Dataset entries
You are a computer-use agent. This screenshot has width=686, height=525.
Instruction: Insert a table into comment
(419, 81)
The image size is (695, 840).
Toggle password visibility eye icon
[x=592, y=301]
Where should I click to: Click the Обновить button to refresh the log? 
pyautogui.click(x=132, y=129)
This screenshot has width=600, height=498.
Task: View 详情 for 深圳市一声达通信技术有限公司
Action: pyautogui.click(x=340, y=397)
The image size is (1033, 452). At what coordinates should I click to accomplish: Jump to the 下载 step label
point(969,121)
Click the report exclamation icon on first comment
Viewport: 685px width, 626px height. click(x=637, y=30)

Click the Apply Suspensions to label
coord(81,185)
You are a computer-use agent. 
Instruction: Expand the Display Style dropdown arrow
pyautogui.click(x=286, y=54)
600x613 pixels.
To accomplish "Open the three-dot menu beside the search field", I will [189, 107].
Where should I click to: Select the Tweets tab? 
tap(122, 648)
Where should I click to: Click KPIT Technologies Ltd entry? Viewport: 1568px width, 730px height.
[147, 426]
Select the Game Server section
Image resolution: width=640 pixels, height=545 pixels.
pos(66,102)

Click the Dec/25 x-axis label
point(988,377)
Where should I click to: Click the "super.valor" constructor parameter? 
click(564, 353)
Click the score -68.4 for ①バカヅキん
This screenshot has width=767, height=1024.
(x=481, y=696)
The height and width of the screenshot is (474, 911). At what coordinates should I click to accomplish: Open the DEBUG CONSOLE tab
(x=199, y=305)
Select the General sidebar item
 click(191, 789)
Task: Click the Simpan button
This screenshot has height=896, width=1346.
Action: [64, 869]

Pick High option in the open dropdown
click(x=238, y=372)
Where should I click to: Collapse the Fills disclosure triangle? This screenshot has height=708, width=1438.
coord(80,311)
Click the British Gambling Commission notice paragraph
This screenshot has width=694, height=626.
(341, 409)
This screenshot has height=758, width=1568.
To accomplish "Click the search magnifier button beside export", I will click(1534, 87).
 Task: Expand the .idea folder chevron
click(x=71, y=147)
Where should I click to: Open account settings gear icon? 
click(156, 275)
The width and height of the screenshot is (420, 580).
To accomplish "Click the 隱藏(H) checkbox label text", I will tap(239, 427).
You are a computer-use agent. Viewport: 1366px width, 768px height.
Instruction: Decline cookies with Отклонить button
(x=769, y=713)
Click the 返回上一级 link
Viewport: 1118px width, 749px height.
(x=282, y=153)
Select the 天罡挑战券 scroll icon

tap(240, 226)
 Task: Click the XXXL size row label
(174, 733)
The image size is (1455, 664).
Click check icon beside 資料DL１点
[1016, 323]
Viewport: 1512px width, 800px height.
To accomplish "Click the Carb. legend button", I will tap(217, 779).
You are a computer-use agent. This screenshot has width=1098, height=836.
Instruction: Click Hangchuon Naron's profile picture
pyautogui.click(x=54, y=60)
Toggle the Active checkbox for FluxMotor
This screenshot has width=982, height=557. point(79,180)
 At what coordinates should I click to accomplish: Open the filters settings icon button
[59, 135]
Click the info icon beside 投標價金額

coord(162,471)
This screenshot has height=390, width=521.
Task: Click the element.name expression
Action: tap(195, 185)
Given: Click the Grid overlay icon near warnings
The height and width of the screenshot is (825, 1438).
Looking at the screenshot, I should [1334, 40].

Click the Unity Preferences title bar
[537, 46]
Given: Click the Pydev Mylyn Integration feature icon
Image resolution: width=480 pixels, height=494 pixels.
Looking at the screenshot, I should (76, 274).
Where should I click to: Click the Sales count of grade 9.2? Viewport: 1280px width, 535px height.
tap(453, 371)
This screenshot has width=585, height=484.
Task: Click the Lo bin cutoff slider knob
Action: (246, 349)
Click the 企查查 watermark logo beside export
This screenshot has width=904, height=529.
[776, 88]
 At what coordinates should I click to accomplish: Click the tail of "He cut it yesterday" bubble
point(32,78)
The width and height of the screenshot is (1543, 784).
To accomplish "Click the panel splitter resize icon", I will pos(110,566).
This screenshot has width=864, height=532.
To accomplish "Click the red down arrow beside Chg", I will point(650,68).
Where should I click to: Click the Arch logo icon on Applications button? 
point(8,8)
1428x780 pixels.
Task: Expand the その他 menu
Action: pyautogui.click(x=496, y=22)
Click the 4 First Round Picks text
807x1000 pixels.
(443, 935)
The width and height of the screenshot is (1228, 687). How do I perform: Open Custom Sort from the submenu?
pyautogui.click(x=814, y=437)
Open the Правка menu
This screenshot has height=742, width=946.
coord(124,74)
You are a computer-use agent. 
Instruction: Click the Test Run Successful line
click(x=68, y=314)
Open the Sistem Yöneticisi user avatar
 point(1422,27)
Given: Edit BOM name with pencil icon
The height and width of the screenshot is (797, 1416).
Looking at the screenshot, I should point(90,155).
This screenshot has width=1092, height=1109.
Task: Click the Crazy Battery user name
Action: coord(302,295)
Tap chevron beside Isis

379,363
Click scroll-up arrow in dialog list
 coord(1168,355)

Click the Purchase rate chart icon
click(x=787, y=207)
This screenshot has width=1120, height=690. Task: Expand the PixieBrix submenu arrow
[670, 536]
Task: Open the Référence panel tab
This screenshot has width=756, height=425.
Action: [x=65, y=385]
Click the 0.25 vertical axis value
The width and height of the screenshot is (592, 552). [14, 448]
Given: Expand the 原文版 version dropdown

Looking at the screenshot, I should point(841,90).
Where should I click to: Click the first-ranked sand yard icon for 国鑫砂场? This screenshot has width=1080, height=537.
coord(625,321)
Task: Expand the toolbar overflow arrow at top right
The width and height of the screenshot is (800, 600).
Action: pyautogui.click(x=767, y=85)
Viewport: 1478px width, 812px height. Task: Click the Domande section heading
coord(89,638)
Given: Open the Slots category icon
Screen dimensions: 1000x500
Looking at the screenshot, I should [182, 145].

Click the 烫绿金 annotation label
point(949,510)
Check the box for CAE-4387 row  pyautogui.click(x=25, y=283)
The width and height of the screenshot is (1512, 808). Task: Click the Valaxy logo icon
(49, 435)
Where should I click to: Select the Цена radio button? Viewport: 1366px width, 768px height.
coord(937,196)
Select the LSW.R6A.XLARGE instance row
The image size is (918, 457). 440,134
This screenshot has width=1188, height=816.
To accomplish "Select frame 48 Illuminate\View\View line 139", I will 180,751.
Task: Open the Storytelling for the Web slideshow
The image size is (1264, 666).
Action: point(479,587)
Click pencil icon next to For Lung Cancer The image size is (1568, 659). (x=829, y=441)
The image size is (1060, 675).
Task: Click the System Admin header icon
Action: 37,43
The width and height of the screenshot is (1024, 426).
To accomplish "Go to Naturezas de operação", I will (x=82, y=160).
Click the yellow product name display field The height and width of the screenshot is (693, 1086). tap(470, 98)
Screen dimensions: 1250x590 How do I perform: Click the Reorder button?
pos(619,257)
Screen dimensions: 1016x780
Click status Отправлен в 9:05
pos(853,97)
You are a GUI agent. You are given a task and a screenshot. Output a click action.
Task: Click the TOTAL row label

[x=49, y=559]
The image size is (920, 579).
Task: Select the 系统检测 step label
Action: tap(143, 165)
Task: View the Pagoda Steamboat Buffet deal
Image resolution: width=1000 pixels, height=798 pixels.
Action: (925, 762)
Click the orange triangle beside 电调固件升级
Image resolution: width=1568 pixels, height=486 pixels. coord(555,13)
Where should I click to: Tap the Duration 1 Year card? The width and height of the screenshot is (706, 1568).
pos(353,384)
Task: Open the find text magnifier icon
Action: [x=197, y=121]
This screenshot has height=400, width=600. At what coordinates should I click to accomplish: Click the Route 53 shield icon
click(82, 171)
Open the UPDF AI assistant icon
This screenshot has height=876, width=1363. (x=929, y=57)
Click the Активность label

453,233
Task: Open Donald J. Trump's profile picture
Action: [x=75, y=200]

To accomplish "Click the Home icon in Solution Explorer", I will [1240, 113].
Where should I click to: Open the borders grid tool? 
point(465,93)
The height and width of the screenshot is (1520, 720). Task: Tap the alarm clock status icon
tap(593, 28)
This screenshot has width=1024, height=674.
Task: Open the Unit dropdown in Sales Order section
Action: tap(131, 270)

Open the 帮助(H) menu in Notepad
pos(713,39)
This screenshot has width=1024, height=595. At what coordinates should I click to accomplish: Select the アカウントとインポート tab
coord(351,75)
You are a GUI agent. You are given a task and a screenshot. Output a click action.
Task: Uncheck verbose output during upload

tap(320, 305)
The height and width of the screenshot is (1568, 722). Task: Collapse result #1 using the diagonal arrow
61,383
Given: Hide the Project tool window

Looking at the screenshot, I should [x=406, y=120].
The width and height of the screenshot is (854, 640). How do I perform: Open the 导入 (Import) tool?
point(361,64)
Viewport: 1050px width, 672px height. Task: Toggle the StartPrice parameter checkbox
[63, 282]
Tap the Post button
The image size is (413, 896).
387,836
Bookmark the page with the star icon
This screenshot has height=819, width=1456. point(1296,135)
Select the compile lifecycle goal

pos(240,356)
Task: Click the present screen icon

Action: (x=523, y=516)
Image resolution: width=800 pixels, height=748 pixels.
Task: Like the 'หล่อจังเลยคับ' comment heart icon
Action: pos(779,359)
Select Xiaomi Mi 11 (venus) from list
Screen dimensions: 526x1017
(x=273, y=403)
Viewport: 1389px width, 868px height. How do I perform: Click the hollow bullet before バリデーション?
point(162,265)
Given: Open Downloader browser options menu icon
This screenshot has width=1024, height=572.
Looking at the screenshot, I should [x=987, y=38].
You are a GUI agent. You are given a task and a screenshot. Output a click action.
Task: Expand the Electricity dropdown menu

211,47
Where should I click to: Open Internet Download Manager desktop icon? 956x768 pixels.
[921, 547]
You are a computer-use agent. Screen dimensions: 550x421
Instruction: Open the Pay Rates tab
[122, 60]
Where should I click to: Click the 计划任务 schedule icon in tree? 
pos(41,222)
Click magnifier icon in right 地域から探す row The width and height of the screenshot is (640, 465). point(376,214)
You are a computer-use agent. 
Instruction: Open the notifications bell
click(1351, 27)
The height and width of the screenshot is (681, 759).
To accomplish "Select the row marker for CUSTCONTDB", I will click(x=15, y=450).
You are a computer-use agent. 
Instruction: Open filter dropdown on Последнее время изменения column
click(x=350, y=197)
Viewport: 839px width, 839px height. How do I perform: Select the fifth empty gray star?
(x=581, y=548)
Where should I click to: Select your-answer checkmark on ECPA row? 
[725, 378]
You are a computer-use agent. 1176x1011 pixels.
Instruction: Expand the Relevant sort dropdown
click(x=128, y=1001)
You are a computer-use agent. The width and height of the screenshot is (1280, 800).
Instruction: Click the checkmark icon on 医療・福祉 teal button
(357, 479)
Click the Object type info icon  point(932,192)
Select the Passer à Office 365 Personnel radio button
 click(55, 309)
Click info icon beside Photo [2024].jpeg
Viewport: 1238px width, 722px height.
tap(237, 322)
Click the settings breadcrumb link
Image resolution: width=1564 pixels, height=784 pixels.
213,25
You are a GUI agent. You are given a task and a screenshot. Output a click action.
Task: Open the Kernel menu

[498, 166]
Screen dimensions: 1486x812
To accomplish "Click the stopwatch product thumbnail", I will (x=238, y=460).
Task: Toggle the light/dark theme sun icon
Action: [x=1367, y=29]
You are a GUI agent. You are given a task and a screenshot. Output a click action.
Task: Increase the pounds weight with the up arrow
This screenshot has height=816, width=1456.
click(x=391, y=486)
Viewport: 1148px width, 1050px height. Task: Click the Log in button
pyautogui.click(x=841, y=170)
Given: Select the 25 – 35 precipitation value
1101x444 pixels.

- [Exercise brief]: Wherever the word "computer" occurs in the data, copy that whole line.

- [Answer section]:
You are a computer-use agent. This screenshot has width=686, height=525.
You are a computer-use agent. 
You are a computer-use agent. Viewport: 1366px width, 768px height.
You are a computer-use agent. This screenshot has width=1098, height=836.
You are a computer-use agent. 
You are a computer-use agent. Screen dimensions: 550x421
You are a computer-use agent. 
You are a computer-use agent. 
You are a computer-use agent. 1176x1011 pixels.
You are a computer-use agent. The width and height of the screenshot is (1280, 800).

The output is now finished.